Keyboard Maestro users wanting to extract parts and strings from XML may struggle to find general Regular Expression solutions. XML consists of nested tags, and regular expressions can't model recursive patterns.
XQuery (a W3C query language built into macOS) can make things quite a lot easier.
Here is a subroutine (with an example macro) which applies any XQuery 1.0 expression to a Keyboard Maestro variable containing an XML document, and returns the results.

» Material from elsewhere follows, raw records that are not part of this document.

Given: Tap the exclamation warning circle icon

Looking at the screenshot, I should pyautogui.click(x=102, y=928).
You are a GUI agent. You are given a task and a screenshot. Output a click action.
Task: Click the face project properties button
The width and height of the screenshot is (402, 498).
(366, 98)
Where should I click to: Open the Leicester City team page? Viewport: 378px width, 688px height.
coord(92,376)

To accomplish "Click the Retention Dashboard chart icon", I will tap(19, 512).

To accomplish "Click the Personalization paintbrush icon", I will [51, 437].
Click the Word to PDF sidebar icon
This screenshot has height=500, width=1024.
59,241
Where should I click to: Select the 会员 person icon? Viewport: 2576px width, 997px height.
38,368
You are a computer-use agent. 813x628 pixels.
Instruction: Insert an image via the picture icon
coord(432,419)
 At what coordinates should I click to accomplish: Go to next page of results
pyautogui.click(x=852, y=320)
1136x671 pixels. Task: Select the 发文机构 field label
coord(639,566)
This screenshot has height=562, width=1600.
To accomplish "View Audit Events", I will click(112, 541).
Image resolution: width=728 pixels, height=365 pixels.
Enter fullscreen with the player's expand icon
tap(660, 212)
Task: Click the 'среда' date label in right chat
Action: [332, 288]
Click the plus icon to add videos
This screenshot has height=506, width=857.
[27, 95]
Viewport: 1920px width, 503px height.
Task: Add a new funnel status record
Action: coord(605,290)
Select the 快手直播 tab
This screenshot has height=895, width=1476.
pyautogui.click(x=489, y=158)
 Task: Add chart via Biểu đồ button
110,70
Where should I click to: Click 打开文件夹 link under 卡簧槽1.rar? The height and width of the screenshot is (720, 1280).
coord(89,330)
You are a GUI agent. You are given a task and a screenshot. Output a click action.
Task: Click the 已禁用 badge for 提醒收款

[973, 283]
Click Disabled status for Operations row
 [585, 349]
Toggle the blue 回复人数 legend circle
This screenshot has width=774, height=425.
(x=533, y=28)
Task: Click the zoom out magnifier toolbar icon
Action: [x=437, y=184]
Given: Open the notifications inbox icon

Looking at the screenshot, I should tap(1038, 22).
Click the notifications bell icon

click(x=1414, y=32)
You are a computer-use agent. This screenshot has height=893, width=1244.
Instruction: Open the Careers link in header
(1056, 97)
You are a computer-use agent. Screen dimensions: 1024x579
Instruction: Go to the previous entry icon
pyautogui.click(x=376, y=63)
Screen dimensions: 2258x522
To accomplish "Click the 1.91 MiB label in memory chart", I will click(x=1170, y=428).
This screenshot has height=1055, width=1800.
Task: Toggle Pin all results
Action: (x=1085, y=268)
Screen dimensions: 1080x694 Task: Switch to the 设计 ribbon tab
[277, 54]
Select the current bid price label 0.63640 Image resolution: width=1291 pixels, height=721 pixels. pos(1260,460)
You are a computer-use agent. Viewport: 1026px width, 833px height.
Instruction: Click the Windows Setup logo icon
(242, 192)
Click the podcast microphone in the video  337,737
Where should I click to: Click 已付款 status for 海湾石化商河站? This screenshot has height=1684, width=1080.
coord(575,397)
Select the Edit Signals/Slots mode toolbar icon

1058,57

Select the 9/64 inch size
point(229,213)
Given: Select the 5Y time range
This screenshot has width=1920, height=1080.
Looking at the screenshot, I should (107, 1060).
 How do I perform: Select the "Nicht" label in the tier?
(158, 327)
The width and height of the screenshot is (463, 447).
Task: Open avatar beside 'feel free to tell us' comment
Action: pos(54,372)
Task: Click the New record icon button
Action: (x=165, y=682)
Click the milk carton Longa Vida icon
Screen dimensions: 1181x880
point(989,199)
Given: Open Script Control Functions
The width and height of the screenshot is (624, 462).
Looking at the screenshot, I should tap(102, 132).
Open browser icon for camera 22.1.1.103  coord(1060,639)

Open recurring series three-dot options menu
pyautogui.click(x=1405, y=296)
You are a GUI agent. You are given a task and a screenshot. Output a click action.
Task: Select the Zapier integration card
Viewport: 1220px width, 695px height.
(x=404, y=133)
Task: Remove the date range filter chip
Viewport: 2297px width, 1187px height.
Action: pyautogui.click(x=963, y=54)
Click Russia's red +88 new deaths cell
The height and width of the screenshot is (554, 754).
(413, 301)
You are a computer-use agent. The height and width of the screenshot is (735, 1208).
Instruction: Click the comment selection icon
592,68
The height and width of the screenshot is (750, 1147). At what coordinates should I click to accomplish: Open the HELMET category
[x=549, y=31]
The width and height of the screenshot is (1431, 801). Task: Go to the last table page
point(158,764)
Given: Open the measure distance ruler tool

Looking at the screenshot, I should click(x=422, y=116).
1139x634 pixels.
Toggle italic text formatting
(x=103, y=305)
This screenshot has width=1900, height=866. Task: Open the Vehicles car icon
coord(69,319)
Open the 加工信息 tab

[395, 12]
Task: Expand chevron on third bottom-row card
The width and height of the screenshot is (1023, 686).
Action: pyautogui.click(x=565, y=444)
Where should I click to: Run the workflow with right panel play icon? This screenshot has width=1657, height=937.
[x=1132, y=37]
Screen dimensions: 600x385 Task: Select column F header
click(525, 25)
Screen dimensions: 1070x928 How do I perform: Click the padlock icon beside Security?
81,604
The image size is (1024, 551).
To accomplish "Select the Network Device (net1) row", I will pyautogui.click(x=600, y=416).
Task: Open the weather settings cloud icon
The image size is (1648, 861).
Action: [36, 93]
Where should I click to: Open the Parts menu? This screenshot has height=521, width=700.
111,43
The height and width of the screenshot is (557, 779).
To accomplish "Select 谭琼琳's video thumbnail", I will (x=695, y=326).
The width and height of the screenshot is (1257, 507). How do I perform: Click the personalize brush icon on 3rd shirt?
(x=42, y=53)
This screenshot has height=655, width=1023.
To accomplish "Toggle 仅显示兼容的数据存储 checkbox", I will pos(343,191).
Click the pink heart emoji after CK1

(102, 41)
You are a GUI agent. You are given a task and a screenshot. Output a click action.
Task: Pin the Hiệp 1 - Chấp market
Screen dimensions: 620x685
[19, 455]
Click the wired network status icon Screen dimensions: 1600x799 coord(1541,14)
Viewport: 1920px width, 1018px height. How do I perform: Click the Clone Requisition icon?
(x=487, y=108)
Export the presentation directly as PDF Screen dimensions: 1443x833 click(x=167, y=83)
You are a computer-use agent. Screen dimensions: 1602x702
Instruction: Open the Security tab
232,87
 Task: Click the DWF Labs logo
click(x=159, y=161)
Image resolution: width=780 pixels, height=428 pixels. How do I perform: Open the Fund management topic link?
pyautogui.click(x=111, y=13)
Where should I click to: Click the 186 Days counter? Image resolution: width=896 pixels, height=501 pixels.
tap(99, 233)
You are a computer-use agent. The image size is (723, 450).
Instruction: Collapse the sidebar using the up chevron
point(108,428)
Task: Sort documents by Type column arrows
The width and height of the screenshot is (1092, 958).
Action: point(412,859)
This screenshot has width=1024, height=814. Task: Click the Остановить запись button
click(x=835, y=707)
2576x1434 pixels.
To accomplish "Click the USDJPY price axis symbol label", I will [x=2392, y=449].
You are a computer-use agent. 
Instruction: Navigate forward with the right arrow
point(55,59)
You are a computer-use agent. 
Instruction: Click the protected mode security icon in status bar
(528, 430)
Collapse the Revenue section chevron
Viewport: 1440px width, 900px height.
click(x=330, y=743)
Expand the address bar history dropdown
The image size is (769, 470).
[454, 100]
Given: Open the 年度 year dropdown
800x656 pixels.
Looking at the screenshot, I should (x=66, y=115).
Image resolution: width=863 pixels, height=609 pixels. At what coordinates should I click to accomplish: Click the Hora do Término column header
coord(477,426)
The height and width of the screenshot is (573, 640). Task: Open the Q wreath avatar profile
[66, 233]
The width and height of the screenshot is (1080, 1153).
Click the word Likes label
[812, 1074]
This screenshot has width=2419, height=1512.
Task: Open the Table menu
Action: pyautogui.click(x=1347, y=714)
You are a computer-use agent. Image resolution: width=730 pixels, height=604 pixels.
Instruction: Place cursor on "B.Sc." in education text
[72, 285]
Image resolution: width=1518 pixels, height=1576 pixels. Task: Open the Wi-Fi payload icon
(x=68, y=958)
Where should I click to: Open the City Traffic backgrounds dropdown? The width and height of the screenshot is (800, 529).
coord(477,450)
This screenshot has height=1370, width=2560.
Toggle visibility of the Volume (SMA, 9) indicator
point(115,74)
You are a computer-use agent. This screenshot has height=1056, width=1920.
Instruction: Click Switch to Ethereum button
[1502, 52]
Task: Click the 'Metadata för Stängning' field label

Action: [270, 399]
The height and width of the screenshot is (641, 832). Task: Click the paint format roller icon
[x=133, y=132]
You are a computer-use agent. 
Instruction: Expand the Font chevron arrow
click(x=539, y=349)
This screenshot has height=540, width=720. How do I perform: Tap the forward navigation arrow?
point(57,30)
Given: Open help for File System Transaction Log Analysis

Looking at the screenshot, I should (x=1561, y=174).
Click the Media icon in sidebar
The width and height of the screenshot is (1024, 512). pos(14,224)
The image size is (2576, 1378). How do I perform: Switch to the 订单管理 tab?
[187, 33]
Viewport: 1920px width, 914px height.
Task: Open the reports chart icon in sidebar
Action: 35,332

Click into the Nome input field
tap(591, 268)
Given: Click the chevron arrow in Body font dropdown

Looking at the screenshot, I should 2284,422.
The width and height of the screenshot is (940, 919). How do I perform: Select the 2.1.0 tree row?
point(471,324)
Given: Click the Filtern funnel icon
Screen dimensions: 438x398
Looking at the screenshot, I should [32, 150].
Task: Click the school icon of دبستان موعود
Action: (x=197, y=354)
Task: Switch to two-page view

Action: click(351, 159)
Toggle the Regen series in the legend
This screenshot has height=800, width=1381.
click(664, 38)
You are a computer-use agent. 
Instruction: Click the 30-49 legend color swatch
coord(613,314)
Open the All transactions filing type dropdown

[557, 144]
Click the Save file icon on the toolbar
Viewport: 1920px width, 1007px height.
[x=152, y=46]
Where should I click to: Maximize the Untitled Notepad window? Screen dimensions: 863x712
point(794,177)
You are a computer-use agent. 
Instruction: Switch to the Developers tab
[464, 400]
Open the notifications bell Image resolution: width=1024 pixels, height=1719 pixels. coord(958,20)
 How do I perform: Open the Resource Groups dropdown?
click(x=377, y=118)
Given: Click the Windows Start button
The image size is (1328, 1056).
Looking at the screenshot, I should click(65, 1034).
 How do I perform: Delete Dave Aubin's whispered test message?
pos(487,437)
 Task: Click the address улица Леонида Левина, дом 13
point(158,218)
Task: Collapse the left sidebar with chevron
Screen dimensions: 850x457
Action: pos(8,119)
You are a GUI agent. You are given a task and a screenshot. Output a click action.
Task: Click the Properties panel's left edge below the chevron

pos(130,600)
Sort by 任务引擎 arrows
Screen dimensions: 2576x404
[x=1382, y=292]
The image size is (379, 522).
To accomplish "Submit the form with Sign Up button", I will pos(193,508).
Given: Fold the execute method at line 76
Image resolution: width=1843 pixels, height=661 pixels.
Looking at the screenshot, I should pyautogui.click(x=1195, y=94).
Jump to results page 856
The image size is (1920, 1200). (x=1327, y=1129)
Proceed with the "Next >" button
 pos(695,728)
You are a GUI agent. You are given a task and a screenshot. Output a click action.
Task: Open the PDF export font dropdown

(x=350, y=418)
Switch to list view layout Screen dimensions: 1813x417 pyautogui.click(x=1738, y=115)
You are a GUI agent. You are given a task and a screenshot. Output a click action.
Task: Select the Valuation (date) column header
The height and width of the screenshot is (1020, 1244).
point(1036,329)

- The XML sample is kindly provided by @ALYB.
- The version of XQuery built into macOS is 1.0
- To run the sample test macro, you also need to have the subroutine somewhere in an activated group
- Some basic examples of XQuery expressions are explained below
UPDATED to version 0.5 (enabling display of date values, and allowing for missing xml or xquery, and allowing processing of XInclude composite XML documents)
XQuery over XML SUBROUTINE.kmmacros.zip (2,6 Ko)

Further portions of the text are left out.